Josh Roseman Unit
Treats for the Nightwalker
“What Terrans call jazz,” read the liner notes of this CD, “is an expression of sound that emanates from an unknown planet galaxies away, a spirit world inhabited by the souls of black extraterrestrials who communicate through pure vibrational consciousness. This sound is an intuitive feeling encoded in our DNA by beings whose duty it is to create and disseminate life, love and compassion across dimensions.” And so it continues, in this visionary sci-fi tone, for nigh on two pages. Whatever happened to a few simple thank-you’s and a brief third-party critical analysis of the music?
Ironic or not, it’s best to skip this bombast and head straight to the disc. Treats for the Nightwalker is Roseman’s second solo effort and a delightful, down ‘n’ dirty melee of styles – though arguably not as bold or eclectic as the trombonist’s 2002 debut, Cherry, which featured jazz interpretations of Nirvana, Led Zeppelin and Elvis – concentrating on effervescent, feel-good funk. Roseman composed all but two of the nine tracks (organist Peter Apfelbaum steals the opening “Organ Invocation,” and Bacharach and David get their homage on “Long Day, Short Night”), wearing more than a few of his influences on his sleeve. It won’t be hard to spot where M-BASE, Sun Ra, Lester Young, Dexter Gordon and perhaps even P-Funk have shaped Roseman’s sound.

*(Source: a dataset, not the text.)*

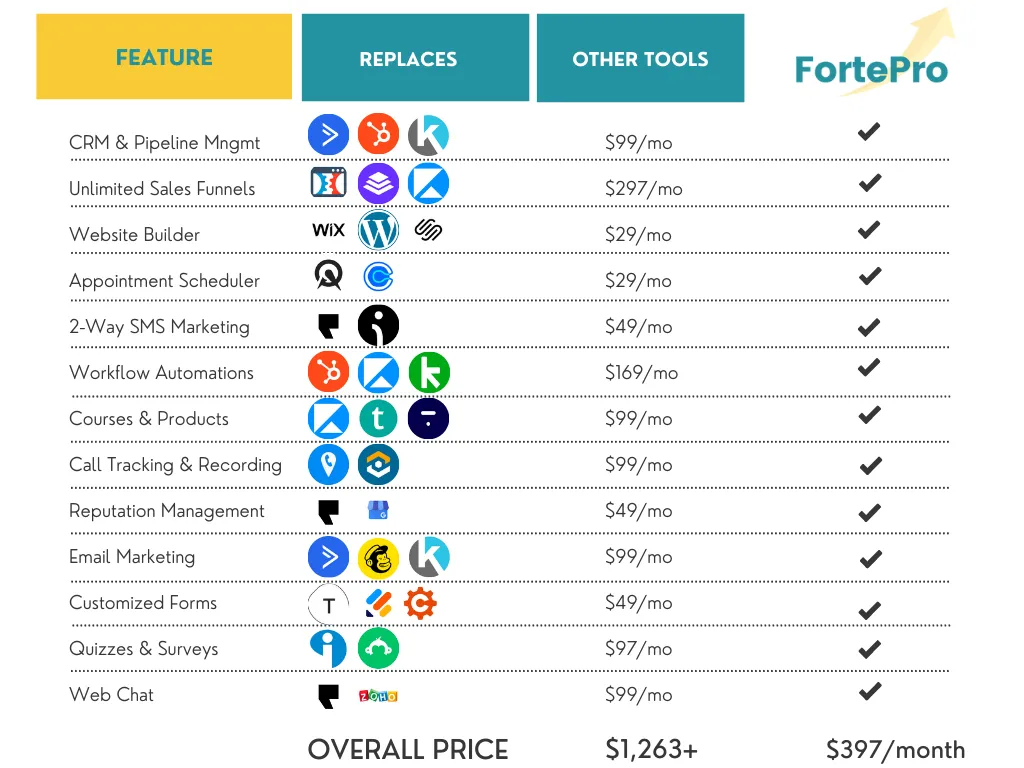
Task: Select the Zoho logo in Web Chat row
Action: (x=378, y=696)
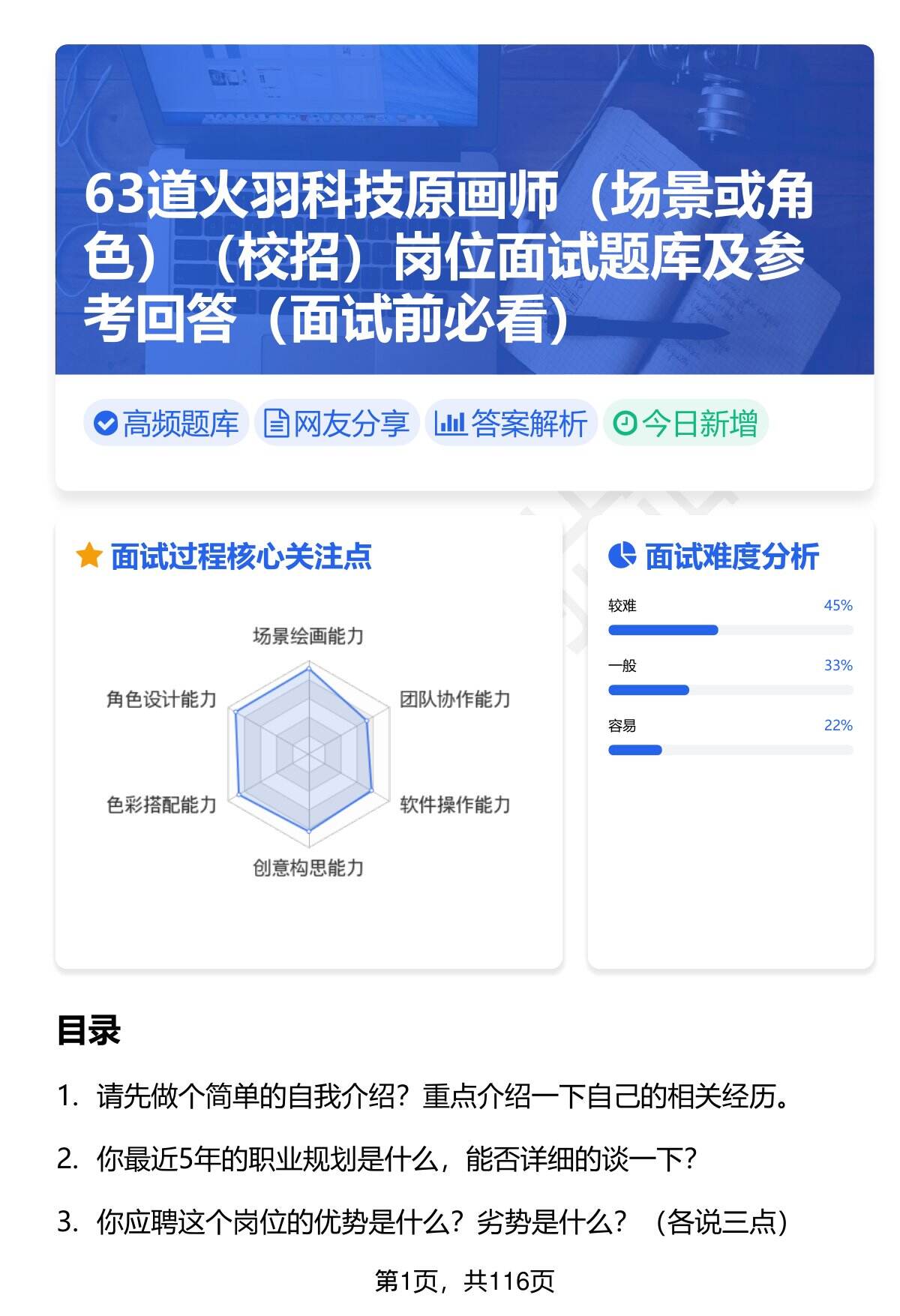The image size is (900, 1316).
Task: Open the self-introduction question in 目录
Action: pyautogui.click(x=442, y=1097)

Unlike Roseman’s live act, the studio band is huge, and the leader lets no instrument go unused. “Are You There” capitalizes on Billy Kilson’s meticulous groove-laden drumming, Daniel Moreno’s percussion and Ben Percowsky’s “syncussion,” not to mention a string quartet, occasional interstellar effects and an electric trombone solo. This hangs off the crumbling precipice of overkill, but Roseman and his crew don’t allow the track to succumb to the weight of its many performers. Another flirtation with potential disaster is “Sedate Remix.” One might mistake it for dentist’s office jazz at the outset. Then Roseman and his fifteen-strong ensemble begin to spin individual threads that cleverly warp the central theme. Myron Walden’s alto sax solo here verges on the orgiastic. All this isn’t to suggest that Roseman merely supervises. His fat, warm, assertive sound comes across on “LDSN 2.0,” as long as your ears aren’t too tangled up in Patrice Blanchard’s frenetic bassline. The only drawback to this is that there can often be a bit too much going on. Ideas are crammed together like Tokyo subway commuters during rush hour. The crescendo culminating in the whinny of the guitar on the title track is a good example of when things go slightly awry.
Long recognized for his work as a sideman with Dave Douglas, Don Byron, Charlie Hunter and Dave Holland, Roseman solidifies his reputation as a bandleader and composer in his own right with this album. His creative enthusiasm – no major flaw – gets him into a muddle at rare moments on Treats for the Nightwalker, but Roseman is still responsible for crafting some of the finest progressive jazz on the current scene. This is an album for the merely curious as well as the veteran listener.